El relato libertario de la “recuperación” volvió a chocar contra la realidad. Lejos de cualquier rebote genuino, el consumo masivo mostró en noviembre una nueva señal de agotamiento que desnuda el fracaso del programa económico de Javier Milei. Después de varios meses de leves repuntes estadísticos —más ligados al piso de la caída que a una mejora real—, las ventas volvieron a retroceder y confirmaron lo que millones de hogares sienten todos los días: no alcanza para vivir.
El dato no es menor. Por primera vez desde marzo, el consumo total dejó de crecer y entró otra vez en terreno negativo. Supermercados y farmacias encabezaron el derrumbe, dos termómetros sensibles de la vida cotidiana. Cuando cae la compra de alimentos y medicamentos, no hay margen para el maquillaje discursivo: lo que se desploma es la calidad de vida.
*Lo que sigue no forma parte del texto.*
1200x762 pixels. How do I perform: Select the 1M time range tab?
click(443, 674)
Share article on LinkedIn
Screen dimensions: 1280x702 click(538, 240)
El Gobierno insiste en celebrar porcentajes y gráficos, pero omite un punto central: esta baja se produce sobre un escenario devastado. El consumo ya había sido arrasado por el ajuste brutal aplicado desde el inicio de la gestión Milei, con salarios pulverizados, jubilaciones recortadas y tarifas liberadas sin red de contención. Comparar con ese piso histórico y aun así mostrar retrocesos expone la magnitud del daño.
Particularmente alarmante es lo que ocurre en las farmacias. La caída en la venta de medicamentos no responde a un cambio de hábitos, sino a una decisión forzada: la gente deja de comprar remedios porque no puede pagarlos. El recorte en el acceso a prestaciones para jubilados, sumado a precios desregulados, convirtió a la salud en un lujo. En el país de la “libertad”, miles de adultos mayores deben elegir entre comer o medicarse.
En los supermercados la escena se repite. Las grandes compras desaparecieron y fueron reemplazadas por recorridos diarios, con billetera en mano y calculadora mental. No hay previsión posible cuando los ingresos no alcanzan y el futuro es incierto. El ajuste no ordenó la economía: la achicó hasta asfixiarla.
Pese a la baja de tasas y a una inflación que desacelera más por recesión que por virtudes del plan, el supuesto despegue nunca llegó. La promesa de una segunda etapa de bienestar quedó archivada, mientras el consumo mayorista también anticipa que la parálisis continuará. El mercado interno, motor histórico de la economía argentina, sigue siendo la principal víctima del dogma del recorte permanente.
El Gobierno podrá seguir hablando de paciencia y sacrificio, pero los números muestran otra cosa: el modelo de Milei no reactiva, no derrama y no repara lo destruido. Solo profundiza la desigualdad y consolida una economía donde consumir lo básico vuelve a ser un privilegio. La verdadera incógnita ya no es cuándo llegará la recuperación, sino cuánto más puede resistir la sociedad antes de que el ajuste termine de pasarle factura política a quienes lo impulsan.